After the police investigation stalls, Araba’s favorite aunt Dele approaches the PI agency where Emma Djan works and asks them to find the killer. She firmly believes it is Augustus. Emma and her colleagues have their work cut out for them to investigate the year-old case. They use their investigative skills to make progress, as well as a variety of techniques and undercover work. How did you research how PIs work in Ghana? Sometimes it seems quite different from the Western model.

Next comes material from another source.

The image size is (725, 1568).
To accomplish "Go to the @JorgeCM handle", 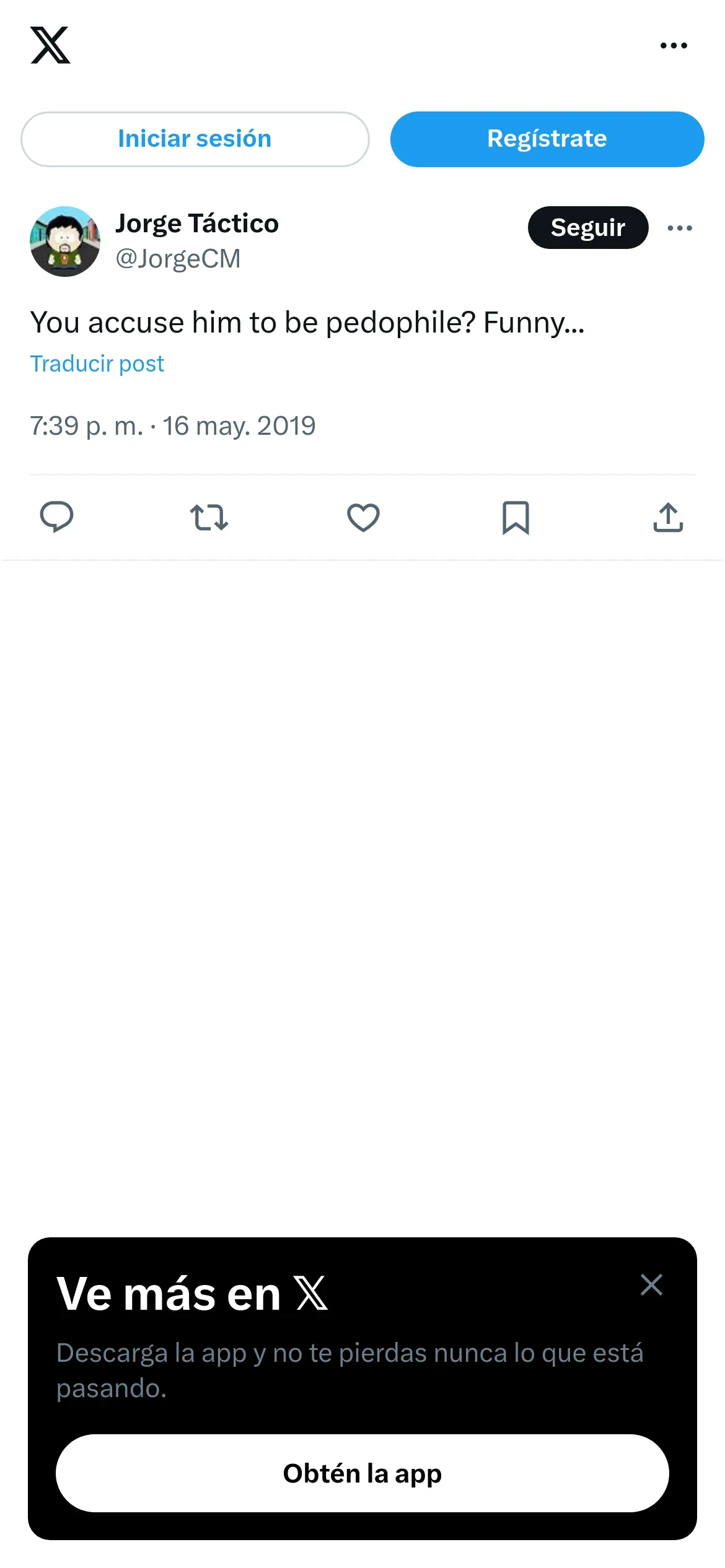I will [178, 259].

I have two PI contacts in Ghana. During one of my visits there, they spoke at length with me about cases they were working and what they have to do to carry out their investigations. I learned from them that this can be very tricky in Ghana. For example, if you’re looking for information, identifying yourself as a PI won’t get you very far. People simply won’t talk to you, or they will be evasive. Instead, a PI must sometimes pretend to be someone they are not in order to infiltrate the entity or persons under investigation.
In a case of life imitating art, my PI associates have snooped on my behalf and carried out some of the research I needed. As an example, a couple of the forensic scenes in SLEEP WELL, MY LADY are based on information my PI friend gathered by playing the role of a university student. There was no way I could have found out as much as he did. In full disclosure, I confess that I, too, did a little bit of “undercover” work for one of the locations in the novel. I can’t say which, although some readers might be able to guess.
What’s next? Will we find out what happened to Darko Dawson since we last saw him at the end of Death by His Grace, or will Emma have another outing? Or something new again?
The plan is that Darko will return, but it very much depends on the direction Soho Press, my publishers, would like me to take after the third Emma Djan, called Last Seen in Lapaz, which I’m writing now. So really, the earliest Darko could return is 2022. Fingers crossed.